Monsieur le baron était un des plus puissants seigneurs de la Westphalie, car son château avait une porte et des fenêtres. Sa grande salle même était ornée d'une tapisserie. Tous les chiens de ses basses-cours composaient une meute dans le besoin ses palefreniers étaient ses piqueurs ; le vicaire du village était son grand aumônier. Ils l'appelaient tous monseigneur, et ils riaient quand il faisait des contes.
Madame la baronne, qui pesait environ trois cent cinquante livres, s'attirait par là une très grande considération, et faisait les honneurs de la maison avec une dignité qui la rendait encore plus respectable. Sa fille Cunégonde, âgée de dix-sept ans, était haute en couleur, fraîche, grasse, appétissante. Le fils du baron paraissait en tout digne de son père. Le précepteur Pangloss était l'oracle de la maison, et le petit Candide écoutait ses leçons avec toute la bonne foi de son âge et de son caractère.

( fin du conte)
Toute la petite société entra dans ce louable ; dessein chacun se mit à exercer ses talents. La petite terre rapporta beaucoup. Cunégonde était à la vérité bien laide ; mais elle devint une excellente pâtissière ; Paquette broda ; la vieille eut soin du linge. Il n'y eut pas jusqu'à frère Giroflée qui ne rendît service ; il fut un très bon menuisier, et même devint honnête homme ; et Pangloss disait quelquefois à Candide : " Tous les événements sont enchaînés dans le meilleur des mondes possibles ; car enfin, si vous n'aviez pas été chassé d'un beau château à grands coups de pied dans le derrière pour l'amour de Mlle Cunégonde, si vous n'aviez pas été mis à l'inquisition, si vous n'aviez pas couru l'Amérique à pied, si vous n'aviez pas donné un bon coup d'épée au baron, si vous n'aviez pas perdu tous vos moutons du bon pays d'Eldorado, vous ne mangeriez pas ici des cédrats confits et des pistaches. - Cela est bien dit, répondit Candide, mais il faut cultiver notre jardin.

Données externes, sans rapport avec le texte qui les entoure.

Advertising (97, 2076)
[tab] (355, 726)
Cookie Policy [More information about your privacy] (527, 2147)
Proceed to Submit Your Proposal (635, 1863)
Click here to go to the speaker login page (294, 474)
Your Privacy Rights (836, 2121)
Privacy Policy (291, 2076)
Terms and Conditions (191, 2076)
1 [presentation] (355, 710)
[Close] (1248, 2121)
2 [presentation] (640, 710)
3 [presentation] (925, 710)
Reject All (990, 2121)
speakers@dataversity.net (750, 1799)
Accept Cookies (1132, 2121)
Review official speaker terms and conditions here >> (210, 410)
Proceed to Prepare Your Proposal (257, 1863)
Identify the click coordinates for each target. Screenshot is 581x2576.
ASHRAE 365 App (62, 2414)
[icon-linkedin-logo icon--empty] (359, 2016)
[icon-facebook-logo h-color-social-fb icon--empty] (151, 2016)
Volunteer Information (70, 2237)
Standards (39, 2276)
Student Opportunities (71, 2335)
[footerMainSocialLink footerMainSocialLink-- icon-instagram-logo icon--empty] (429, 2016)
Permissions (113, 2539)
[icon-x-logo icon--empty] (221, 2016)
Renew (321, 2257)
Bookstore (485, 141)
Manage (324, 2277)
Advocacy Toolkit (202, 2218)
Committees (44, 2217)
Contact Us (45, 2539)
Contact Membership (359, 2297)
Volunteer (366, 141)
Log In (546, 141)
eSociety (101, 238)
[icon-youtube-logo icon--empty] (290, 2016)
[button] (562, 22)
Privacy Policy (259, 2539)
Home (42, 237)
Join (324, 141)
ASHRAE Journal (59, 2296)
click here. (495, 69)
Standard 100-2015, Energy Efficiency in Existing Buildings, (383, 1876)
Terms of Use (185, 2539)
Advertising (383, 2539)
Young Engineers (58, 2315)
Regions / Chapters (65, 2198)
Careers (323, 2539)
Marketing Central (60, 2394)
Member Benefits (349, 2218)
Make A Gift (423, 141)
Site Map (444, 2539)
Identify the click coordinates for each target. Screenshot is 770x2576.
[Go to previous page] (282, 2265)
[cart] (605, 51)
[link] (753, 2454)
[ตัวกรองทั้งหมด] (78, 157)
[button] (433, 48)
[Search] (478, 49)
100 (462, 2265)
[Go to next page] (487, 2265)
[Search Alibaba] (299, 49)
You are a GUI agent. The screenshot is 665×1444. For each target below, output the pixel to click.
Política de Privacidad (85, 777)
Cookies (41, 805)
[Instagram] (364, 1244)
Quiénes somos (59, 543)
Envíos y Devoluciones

En quoi ces deux extraits proposent-ils deux microcosmes antithétiques ?

Deux communautés vivant repliées sur elles-mêmes et composées presque des mêmes membres. Cependant le monde de l'illusion ( situation initiale), le jardin de l'Eden, le Paradis perdu de TTT est remplacé par un jardin modeste mais reflétant les préoccupations du monde réel . D'un optimisme béat à un optimisme raisonné que l'expérience a permis de relativiser. D'une communauté oisive à une communauté active. De la prétention à la modestie. Disparition des privilèges dûs à la naissance au profit d'une égalité dans l'organisation sociale et économique du jardin. De la stérilité de l'une à la productivité de l'autre , même les hommes d'église (anticléricalisme de Voltaire) travaillent (Frère Giroflée s'oppose au Vicaire qui au début passe son temps à "dire des contes"). Pangloss raisonne à vide au début comme à la fin , mais écouté et admiré au début, il est ignoré et regardé à la fin comme une preuve de l'inanité de son type de discours. C'est donc dans l'action productive que l'homme peut trouver son bonheur.